The first to design such an experiment were Abner Shimony and Mike Horne in Boston, John F. Clauser in New York, and Richard Holt at Harvard in 1969. The idea was to use entangled photons and measure their polarization. Clauser, who believed in the local realism of Einstein, made a bet with the Israeli Yakir Aharanov: two to one against quantum mechanics. The first result proved quantum mechanics right: the world is intrinsically non-local.
Except for Clauser and company, Bell’s paper went completely unnoticed by physicists. Very few were interested in the philosophical aspects of quantum theory; it was enough for them to know that it worked perfectly. In fact, in 1979 the best reviews on the subject were an unpublished CIA memo and a feature article in Oui magazine, Playboy ‘s response to the more erotically explicit Penthouse.
The one who hit the quantum table was a Frenchman who in 1971 had gone to Cameroon to help people not live in adverse conditions: Alain Aspect . Away from academic influence, he spent his free time studying one of the deepest and most complete books on quantum mechanics, that of Claude Cohen-Tannoudji, Bernard Diu and Franck Laloë. There, in the heart of Africa, he discovered the EPR paradox and read a peculiar article by an obscure physicist working at CERN, John Bell.

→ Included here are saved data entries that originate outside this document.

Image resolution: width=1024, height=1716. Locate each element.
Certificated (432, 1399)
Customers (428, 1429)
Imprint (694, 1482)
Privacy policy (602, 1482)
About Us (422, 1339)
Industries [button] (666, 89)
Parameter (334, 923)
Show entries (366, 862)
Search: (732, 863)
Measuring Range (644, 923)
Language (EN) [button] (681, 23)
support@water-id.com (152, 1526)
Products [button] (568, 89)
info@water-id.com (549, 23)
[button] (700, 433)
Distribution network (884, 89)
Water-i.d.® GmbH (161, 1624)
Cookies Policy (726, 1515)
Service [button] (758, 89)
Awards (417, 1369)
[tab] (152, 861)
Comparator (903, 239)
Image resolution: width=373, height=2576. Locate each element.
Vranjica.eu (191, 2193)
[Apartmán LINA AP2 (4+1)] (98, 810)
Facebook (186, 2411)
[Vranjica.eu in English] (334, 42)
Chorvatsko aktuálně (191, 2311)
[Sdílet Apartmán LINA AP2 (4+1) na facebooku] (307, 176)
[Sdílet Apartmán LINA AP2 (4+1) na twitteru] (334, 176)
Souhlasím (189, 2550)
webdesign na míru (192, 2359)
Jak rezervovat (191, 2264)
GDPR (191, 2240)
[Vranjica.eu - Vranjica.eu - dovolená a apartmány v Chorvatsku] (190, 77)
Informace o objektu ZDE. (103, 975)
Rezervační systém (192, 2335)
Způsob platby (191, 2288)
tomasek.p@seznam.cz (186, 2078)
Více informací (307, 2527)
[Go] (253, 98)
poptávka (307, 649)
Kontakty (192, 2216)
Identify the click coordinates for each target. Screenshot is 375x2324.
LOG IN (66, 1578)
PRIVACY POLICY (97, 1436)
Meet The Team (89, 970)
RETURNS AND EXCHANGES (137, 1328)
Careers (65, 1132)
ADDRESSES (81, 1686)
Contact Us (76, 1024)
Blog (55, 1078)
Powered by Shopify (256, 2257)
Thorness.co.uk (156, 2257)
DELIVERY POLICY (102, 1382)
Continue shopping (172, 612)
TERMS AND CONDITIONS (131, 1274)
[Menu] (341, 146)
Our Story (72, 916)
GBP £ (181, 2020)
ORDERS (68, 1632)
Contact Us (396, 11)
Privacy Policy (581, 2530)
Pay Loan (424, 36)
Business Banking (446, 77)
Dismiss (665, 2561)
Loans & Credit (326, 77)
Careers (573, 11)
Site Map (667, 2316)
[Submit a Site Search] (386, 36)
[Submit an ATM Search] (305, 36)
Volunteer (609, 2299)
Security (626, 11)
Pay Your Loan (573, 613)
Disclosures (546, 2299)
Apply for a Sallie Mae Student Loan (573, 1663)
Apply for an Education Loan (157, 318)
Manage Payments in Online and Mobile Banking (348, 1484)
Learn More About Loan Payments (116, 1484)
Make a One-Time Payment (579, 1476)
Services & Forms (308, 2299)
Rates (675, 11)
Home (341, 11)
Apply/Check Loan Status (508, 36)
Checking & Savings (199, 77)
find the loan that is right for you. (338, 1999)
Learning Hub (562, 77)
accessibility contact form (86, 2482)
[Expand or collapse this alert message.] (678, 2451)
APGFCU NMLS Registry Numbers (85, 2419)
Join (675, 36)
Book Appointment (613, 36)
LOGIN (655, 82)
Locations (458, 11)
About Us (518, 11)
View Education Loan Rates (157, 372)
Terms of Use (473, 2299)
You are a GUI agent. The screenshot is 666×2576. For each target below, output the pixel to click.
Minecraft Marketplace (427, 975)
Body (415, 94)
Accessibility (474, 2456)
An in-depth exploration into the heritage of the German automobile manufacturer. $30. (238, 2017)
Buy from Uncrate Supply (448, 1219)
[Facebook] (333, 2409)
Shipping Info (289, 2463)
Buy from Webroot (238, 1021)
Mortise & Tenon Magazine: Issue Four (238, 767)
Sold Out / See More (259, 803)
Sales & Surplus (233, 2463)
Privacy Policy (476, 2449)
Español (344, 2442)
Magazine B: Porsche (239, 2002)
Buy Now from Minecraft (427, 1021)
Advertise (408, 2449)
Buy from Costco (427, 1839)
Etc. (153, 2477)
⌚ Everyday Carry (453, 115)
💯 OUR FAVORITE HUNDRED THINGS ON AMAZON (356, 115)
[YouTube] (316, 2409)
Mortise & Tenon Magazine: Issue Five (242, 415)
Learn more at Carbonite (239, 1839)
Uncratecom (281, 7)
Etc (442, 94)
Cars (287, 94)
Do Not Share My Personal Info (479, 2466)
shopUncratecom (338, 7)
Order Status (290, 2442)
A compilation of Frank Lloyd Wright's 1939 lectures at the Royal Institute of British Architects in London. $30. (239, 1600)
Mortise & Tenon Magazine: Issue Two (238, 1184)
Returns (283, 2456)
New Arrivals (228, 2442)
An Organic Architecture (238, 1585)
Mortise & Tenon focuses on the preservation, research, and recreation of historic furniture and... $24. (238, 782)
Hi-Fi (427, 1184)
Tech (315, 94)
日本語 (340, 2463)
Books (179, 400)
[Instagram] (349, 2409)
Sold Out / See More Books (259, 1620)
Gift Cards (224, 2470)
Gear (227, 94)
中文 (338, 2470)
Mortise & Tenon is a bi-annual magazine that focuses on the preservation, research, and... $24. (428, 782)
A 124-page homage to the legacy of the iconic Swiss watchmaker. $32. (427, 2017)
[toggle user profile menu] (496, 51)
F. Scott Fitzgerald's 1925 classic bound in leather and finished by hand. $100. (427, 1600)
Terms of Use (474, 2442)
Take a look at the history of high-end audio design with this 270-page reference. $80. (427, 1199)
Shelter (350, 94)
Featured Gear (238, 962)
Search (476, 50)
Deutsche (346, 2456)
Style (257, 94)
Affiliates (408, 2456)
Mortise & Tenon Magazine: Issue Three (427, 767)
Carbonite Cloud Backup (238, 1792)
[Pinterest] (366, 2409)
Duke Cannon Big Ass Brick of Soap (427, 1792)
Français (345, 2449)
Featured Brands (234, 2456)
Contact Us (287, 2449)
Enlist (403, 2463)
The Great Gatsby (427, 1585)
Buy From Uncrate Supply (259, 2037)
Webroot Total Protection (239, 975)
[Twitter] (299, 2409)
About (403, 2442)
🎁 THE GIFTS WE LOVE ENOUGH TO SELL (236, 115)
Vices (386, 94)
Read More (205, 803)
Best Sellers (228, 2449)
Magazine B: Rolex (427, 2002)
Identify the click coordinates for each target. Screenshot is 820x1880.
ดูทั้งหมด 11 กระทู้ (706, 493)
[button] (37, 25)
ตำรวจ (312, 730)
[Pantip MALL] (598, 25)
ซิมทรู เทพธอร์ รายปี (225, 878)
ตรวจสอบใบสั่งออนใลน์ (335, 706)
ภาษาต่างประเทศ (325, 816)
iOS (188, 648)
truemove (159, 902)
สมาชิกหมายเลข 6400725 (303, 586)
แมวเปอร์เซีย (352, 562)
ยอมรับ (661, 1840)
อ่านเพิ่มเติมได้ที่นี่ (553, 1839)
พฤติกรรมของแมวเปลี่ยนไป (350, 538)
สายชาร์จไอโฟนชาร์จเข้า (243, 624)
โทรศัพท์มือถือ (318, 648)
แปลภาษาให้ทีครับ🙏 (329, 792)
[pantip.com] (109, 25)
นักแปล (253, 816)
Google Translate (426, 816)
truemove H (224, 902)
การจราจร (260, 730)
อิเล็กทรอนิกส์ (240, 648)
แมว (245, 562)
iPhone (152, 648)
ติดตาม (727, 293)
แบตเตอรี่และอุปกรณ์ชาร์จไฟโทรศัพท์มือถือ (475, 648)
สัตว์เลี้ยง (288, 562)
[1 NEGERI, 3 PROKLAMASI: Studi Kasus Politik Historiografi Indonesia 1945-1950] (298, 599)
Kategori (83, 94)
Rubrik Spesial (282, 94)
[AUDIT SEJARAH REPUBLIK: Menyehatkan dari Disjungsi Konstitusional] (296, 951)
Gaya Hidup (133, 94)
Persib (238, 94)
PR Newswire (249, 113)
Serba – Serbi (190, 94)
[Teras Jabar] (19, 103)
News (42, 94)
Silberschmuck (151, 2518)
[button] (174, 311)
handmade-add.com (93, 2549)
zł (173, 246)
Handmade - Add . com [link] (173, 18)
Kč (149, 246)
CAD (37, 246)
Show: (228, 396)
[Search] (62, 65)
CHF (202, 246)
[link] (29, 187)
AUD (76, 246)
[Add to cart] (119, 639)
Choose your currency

Back in France, he decided to elucidate once and for all who was right (and Aspect was convinced it was quantum mechanics), and to do this he designed three experiments. The end result was that quantum theory totally defeated hidden variables . But the last nail had to be put in the grave of realism. And, among others, that is what Johannes Handsteiner and Anton Zeilinger of the University of Vienna did in 2017: they used the light of two different stars, each observed by a telescope and both separated by 2 km, to test the reality of the interlacing. And so it happened: Einstein had lost.
Aspect A (1999). “Bell’s inequality test: more ideal than ever” , Nature 398 (6724): 189–90
Bell, J.S. (1964). “On the Einstein Podolsky Rosen Paradox” , Physics Physique Физика. 1(3): 195–200
d’Espagnat, B. (2003) Veiled Reality. An Analysis Of Present-Day Quantum Mechanical Concepts . Westview Press
Einstein, A; B. Podolsky; N Rosen (1935-05-15). “Can Quantum-Mechanical Description of Physical Reality be Considered Complete?” , PhysicalReview. 47(10): 777–780
Kaiser, D. (2011) How the hippies saved physics , Norton & Co.